Chrome Enforcement Starting in February 2020


With Chrome 80 in February, Chrome will treat cookies that have no declared SameSite value as SameSite=Lax cookies. Only cookies with the SameSite=None; Secure setting will be available for external access, provided they are being accessed from secure connections. The Chrome Platform Status trackers for SameSite=None and Secure will continue to be updated with the latest launch information.

Mozilla has affirmed their support of the new cookie classification model with their intent to implement the SameSite=None; Secure requirements for cross-site cookies in Firefox. Microsoft recently announced plans to begin implementing the model starting as an experiment in Microsoft Edge 80.


How to Prepare; Known Complexities


If you manage cross-site cookies, you will need to apply the SameSite=None; Secure setting to those cookies.
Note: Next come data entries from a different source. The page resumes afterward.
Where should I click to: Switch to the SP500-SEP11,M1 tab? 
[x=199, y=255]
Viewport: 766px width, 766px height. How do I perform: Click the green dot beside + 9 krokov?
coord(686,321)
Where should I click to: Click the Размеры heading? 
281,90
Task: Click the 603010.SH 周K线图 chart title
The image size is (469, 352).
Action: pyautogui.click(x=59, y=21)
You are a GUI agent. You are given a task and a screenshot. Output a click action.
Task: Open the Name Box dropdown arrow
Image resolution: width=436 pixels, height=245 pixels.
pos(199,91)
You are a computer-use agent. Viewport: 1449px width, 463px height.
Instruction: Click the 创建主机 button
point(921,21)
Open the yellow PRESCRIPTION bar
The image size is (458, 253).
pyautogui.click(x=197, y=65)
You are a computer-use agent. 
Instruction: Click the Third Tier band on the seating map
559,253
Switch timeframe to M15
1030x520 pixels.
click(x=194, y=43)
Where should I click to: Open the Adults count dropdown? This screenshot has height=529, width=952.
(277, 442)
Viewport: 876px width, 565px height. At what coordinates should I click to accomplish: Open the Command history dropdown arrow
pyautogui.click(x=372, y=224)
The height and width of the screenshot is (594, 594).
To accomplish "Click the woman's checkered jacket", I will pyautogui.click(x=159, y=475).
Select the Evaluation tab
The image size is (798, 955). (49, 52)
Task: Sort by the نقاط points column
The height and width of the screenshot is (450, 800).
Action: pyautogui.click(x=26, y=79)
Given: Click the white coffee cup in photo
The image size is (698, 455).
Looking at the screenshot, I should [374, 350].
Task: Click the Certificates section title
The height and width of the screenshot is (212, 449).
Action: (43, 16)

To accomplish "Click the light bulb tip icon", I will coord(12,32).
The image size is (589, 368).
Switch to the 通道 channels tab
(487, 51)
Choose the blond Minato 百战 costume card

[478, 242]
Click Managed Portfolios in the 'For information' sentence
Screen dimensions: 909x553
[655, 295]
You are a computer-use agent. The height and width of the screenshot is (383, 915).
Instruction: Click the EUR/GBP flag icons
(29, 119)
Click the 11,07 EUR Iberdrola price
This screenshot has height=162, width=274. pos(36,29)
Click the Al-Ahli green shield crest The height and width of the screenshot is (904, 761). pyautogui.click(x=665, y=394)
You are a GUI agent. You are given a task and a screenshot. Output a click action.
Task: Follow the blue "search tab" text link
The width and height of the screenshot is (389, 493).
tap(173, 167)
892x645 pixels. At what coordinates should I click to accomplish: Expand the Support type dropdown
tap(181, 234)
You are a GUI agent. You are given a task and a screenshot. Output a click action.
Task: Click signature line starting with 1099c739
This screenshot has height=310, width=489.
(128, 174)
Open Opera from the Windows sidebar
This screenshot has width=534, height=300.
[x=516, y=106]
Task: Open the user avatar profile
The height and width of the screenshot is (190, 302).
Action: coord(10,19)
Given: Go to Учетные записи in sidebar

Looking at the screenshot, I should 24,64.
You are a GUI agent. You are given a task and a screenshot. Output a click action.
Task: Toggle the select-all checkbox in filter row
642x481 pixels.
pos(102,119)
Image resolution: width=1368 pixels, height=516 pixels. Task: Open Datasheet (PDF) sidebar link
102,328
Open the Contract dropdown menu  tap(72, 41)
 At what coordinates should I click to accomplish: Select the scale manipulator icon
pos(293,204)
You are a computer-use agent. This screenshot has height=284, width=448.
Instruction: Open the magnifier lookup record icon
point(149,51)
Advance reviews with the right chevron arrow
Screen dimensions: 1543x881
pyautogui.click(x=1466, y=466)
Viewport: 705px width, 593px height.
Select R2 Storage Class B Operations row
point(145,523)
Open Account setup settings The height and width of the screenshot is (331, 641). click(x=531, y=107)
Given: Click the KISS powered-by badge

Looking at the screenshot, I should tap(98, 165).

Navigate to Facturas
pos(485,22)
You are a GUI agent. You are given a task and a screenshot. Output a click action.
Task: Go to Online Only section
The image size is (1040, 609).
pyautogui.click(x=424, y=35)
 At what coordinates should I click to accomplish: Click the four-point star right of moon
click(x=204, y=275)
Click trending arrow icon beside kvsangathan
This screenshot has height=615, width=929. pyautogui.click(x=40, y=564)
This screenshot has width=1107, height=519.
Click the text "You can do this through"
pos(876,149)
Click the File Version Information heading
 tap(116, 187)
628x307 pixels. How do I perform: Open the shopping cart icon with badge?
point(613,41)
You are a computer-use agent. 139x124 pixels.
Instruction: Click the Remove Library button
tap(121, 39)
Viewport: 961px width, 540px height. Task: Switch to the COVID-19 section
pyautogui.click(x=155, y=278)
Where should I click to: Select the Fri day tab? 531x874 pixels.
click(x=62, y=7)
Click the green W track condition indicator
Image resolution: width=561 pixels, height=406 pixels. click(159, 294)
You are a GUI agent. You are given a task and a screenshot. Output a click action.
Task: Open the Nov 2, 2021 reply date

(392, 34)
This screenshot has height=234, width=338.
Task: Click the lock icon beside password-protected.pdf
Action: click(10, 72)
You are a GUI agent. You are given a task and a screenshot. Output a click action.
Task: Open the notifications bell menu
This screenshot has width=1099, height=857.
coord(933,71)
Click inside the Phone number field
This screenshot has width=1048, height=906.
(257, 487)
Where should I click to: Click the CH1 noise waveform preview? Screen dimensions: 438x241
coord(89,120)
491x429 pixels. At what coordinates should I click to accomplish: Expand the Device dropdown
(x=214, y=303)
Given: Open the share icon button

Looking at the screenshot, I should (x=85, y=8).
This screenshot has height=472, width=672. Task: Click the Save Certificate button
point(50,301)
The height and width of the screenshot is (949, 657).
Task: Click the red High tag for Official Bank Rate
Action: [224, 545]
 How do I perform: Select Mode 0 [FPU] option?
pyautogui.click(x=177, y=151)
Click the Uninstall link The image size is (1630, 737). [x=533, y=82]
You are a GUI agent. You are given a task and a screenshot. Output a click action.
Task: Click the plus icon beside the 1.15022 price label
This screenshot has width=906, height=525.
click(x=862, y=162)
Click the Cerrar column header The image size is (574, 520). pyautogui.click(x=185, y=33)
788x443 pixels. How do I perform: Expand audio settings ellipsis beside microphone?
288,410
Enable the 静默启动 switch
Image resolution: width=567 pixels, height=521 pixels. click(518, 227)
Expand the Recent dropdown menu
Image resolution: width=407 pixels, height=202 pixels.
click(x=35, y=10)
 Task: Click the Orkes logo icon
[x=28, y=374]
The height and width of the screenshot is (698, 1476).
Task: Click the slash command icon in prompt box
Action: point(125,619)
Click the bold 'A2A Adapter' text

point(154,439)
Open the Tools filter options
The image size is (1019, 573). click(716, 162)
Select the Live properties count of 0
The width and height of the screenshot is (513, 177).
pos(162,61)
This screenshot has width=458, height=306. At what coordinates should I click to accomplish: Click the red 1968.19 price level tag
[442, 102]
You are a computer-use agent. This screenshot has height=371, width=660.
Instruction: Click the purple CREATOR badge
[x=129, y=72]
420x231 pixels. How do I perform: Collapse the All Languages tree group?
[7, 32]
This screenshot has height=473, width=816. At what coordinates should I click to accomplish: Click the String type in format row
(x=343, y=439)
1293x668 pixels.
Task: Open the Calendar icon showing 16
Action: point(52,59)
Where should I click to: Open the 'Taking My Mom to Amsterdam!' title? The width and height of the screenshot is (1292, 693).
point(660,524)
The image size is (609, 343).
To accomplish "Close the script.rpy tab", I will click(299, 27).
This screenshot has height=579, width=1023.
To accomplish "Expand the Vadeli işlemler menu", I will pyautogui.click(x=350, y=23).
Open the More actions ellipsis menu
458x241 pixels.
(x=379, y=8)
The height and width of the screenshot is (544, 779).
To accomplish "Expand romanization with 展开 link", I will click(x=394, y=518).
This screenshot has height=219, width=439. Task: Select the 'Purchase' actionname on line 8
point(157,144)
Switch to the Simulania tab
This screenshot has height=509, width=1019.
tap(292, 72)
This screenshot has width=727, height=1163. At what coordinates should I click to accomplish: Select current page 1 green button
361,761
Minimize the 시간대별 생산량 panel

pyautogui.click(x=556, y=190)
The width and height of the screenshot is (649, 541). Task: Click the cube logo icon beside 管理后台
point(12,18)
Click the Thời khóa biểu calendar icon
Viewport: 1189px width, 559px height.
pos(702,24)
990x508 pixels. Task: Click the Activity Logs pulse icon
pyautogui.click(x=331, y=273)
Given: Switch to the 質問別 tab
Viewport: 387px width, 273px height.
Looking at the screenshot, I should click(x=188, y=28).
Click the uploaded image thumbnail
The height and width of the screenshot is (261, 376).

Implementation should be straightforward for most developers, but we strongly encourage you to begin testing now to identify complexities and special cases, such as the following:

  • Not all languages and libraries support the None value yet, requiring developers to set the cookie header directly. This Github repository provides instructions for implementing SameSite=None; Secure in a variety of languages, libraries and frameworks.
  • Some browsers, including some versions of Chrome, Safari and UC Browser, might handle the  None value in unintended ways, requiring developers to code exceptions for those clients. This includes Android WebViews powered by older versions of Chrome. Here’s a list of known incompatible clients.
  • App developers are advised to declare the appropriate SameSite cookie settings for Android WebViews based on versions of Chrome that are compatible with the  None value, both for cookies accessed via HTTP(S) headers and via Android WebView's CookieManager API, although the new model will not be enforced on Android WebView until later.
  • Enterprise IT administrators may need to implement special policies to temporarily revert Chrome Browser to legacy behavior if some services such as single sign-on or internal applications are not ready for the February launch.
  • If you have cookies that you access in both a first and third-party context, you might consider using separate cookies to get the security benefits of SameSite=Lax in the first-party context.
SameSite Cookies Explained offers specific guidance for the situations above, and channels for raising issues and questions.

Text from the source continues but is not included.